Episode Two, Going For Broke, takes us deep inside crucial European Councils as the leaders and their Ministers try to avert financial disaster. It is a clash between the cautious Angela Merkel and the feisty Nicolas Sarkozy over how to deal with the near-bankruptcy of Greece. The crisis spreads to threaten the euro itself. It begins when Prime Minister George Papandreou comes into office to discover the disastrous state of the country’s finances. The fate of the EU’s most ambitious project, the single currency, rested on how the EU leaders dealt with the problem. The story includes the furious row between French President Nicolas Sarkozy and the head of the European Central Bank Jean-Claude Trichet, another Frenchman, over who should pay the bill. Those present also describe how President Barack Obama brought the German Chancellor to tears. It’s a story that would end, temporarily, with billions of Euros being pumped into the economy, riots against austerity, and two democratically elected Prime Ministers resigning. The crisis would explode back onto the European agenda in January 2015 with the election of the Alexis Tsipras’ radical left-wing Syriza government in Greece. With just a month before Greece again ran out of bailout money, his appointment of Marxist professor Yanis Varoufakis won Greece no friends in European capitals, especially Berlin. After receiving a bailout extension until the end of June, Alexis Tsipras shocked his fellow leaders by calling a referendum on the terms offered by the European Union. Grexit looked a real possibility, as more than 60 percent of Greeks voted against the EU’s terms. Yet instead Tsipras decided to return to Brussels to seek another bailout. With the help of French President Francois Hollande and Italian Prime Minister Italian Renzi, Alexis Tsipras faced down German Chancellor Angela Merkel and agreement was reached. Greece would remain in the Eurozone.

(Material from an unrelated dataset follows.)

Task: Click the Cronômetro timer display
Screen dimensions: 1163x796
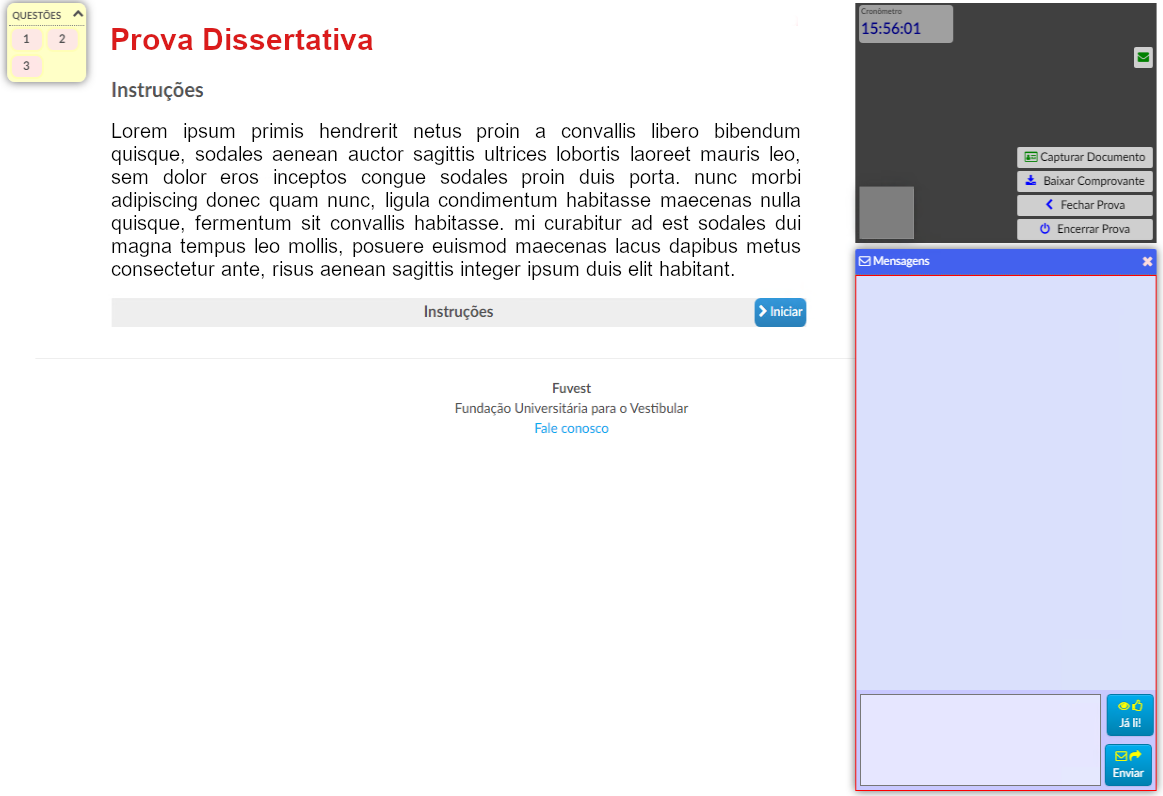Action: point(905,24)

This episode exposes how Europe’s leaders fought over how to deal with the migration crisis that reached its peak in the summer of 2015. As hundreds of thousands of refugees and migrants arrive from North Africa and Syria, Europe divides. The decision by chancellor Angela Merkel, Europe’s most powerful leader, to keep Germany's borders open tests the fundamental principles of the EU to the limit. Top leaders, from Donald Tusk and Jean-Claude Juncker to prime ministers Matteo Renzi and Mark Rutte, and president Francois Hollande, reveal some of the biggest clashes the European Council has ever witnessed. As Europe is split over whether to share the burden of migrants or toughen up borders, a controversial deal with Turkey – aided by shutting down borders to keep migrants out of Europe – brings the crisis out of control. But the political damage is grave.